Using in-slag charcoal as an indicator of 'terminal' iron production within the Angkorian period (10th to 13th C. CE) centre of Preah Khan of Kompong Svay, Cambodia
2013-12-03T00:00:00Z (GMT) by
Recent fieldwork by the Industries of Angkor Project (INDAP) has identified the first extensive evidence of iron production within an Angkorian Khmer (9th to 15th centuries CE) centre at Preah Khan of Kompong Svay (Preah Khan) in Preah Vihear province, Cambodia. This immense 22 km2 temple complex appears to be an outpost of Khmer settlement situated in close proximity to Phnom Dek (“Iron Mountain”), the richest known source of iron oxide in Cambodia.
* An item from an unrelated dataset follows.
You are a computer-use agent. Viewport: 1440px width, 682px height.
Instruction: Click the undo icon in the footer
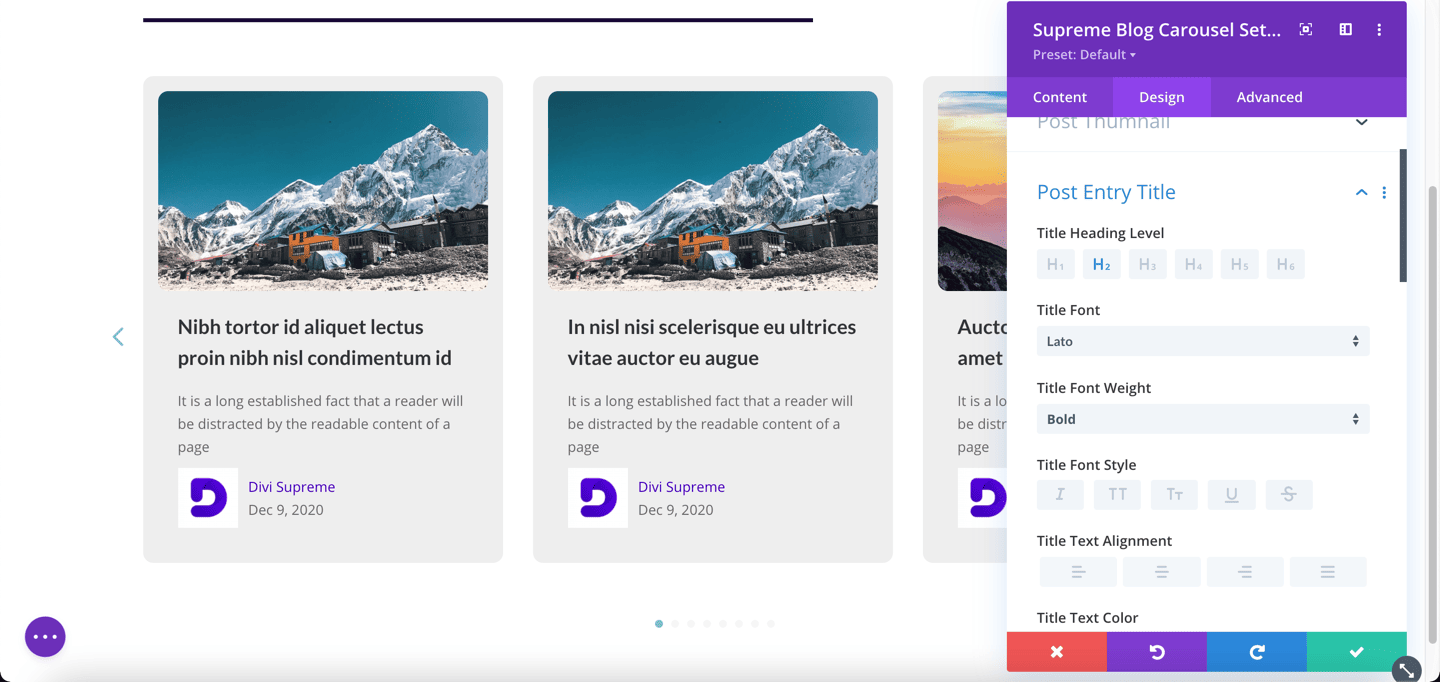point(1157,651)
Combined with the fact that Preah Khan’s temple architecture dates between the late 10th to early 13th centuries, the period that the Khmer greatly expanded their territorial influence, our primary hypothesis is that this complex was established to gain access to and monitor production of iron for the capital of Angkor. The vast number and size of these iron slag concentrations, some up to 5 m in height by 35 m in length, precludes the use of traditional excavation and dating methods. Instead, this paper employs 14C dating of ‘in-slag’ charcoal from surface slag cakes to produce a spatial chronology of late or ‘terminal’ industrial activities. The results indicate that metallurgy was ‘last’ practiced at various locations within Preah Khan in the mid-13th to late 17th centuries, with three distinct clusters between the late 13th and late 15th centuries. Based on this initial survey of surface collections it appears that iron production at Preah Khan occurred after the final phase of masonry construction. More significantly, this work provides the first robust set of dates for late Angkorian and Middle period industrial activities in Cambodia.